> _Extract_
::::::::
Using Supertype-Subtype Entities to Map Your Master Data Scheme

In Figure 3, I’ve laid the supertype-subtype entities on top of the structure in Figure 2 and removed most of the activity arrows (I did that only for clarity). Conceptually, the supertype entity belongs with the Master Data Repository, whereas each of the sub-type entities is part of one application. To illustrate, let’s look at a banking operation and imagine how it would operate in the scenario Figure 3 illustrates.

In a conventional organization similar to the one Figure 1 depicts, each department manages its own data internally, creating the ubiquitous informational silos. Let’s say for the sake of argument that there are separate applications for checking accounts, investment accounting, home mortgage loans, and commercial loans. At the end of the day, each department sends the data it collected to the Historical-Analytical System and analysts attempt to use this data to compile a complete financial picture of each customer. This data consolidation process isn’t always accurate because each application assigns a different identifier for the same customer. Additionally, the applications might not fully synchronize with one another, so the Historical-Analytical System might contain redundant data. Bank managers know they need to understand a customer’s financial activity, but with this fragmented picture of the customer they’re really limited in what they can hope to achieve.
::::::::
> _Collected data_

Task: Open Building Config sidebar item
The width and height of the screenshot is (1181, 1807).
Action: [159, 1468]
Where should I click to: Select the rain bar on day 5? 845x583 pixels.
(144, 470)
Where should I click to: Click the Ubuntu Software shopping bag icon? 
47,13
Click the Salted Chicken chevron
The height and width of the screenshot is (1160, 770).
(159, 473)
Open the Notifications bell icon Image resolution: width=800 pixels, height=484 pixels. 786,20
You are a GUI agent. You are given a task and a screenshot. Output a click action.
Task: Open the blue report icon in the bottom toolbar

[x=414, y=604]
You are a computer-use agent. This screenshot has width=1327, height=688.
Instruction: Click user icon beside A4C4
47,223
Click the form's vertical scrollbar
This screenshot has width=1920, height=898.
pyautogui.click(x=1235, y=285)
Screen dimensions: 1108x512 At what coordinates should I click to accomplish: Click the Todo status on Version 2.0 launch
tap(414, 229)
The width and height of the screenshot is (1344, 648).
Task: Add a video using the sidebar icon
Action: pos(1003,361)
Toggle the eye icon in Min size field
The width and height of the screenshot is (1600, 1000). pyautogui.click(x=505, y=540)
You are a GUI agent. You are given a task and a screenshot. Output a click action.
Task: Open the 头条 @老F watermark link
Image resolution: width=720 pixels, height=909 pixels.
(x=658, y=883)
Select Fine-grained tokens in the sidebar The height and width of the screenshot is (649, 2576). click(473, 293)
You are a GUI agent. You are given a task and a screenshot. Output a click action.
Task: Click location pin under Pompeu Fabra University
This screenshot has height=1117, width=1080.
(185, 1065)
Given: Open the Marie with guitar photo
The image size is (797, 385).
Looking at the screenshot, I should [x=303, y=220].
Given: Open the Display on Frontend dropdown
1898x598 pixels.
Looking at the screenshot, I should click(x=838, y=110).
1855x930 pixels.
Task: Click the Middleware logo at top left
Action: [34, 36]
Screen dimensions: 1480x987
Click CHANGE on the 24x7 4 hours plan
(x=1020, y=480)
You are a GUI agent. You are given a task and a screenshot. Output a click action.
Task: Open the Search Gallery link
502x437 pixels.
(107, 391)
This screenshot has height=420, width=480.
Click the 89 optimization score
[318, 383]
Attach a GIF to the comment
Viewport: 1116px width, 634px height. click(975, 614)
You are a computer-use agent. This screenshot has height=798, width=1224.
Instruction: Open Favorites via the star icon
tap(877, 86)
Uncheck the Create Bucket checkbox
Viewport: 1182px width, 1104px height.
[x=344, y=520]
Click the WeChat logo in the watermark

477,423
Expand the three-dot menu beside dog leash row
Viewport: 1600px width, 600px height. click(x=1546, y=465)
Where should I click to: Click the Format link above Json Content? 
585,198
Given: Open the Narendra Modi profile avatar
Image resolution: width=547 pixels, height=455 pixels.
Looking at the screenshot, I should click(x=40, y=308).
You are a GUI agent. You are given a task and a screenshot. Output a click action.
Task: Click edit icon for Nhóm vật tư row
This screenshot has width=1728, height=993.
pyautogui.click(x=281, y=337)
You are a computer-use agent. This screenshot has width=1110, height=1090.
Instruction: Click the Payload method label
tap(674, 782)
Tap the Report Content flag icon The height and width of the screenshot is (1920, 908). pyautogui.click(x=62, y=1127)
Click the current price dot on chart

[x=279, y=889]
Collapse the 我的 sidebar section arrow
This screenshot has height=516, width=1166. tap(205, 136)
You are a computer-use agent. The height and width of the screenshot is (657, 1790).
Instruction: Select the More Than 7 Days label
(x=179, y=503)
::::::::
> _Questions to answer_
a: Name the separate applications in the banking example of the master data extract.
b: Please continue the master data extract from the point where it stops.

> _Answers for this exercise_
a: Checking accounts, investment accounting, home mortgage loans, and commercial loans.

b:
Implementing an MDM Solution

The bank decides to implement an MDM solution with a Master Data Repository and a supertype-subtype master data schema. The supertype entity, nested in the Master Data Repository, is Person. The bank purposely didn’t make the supertype Customer because customer doesn’t reach high enough—a bank employee or a vendor can also be a customer. The bank is trying to eliminate the informational silos and has embraced the concept of master data at the highest level. Therefore, all people associated with the bank—employees, customers, and vendors—will be listed in the Supertype table. Each of the subtype entities will contain additional information that’s relevant to the associated application. For example, the subtype for home mortgage loans will contain connections to a person’s home address, and the subtype for commercial loans will contain connections to the customer’s business address. In each case, a person has a single identifier by which she or he is known in the Master Data Repository and in each of the applications. At the end of the day, when the applications transfer their transactions to the Historical-Analytical System, the analysts will have an accurate and complete view of each customer.

Getting an unfragmented view of customers is especially important in the customer relationship management (CRM) arena, in which companies are vying for customer loyalty. Automatic rewards programs are designed to reinforce customer loyalty. Because qualification programs for rewards are based on the amount of business the customer does with the company, companies need to be able to consistently track customer activity across all departments of the company. Without being able to keep track of a customer’s activities, a company is powerless to differentiate services according to customer loyalty.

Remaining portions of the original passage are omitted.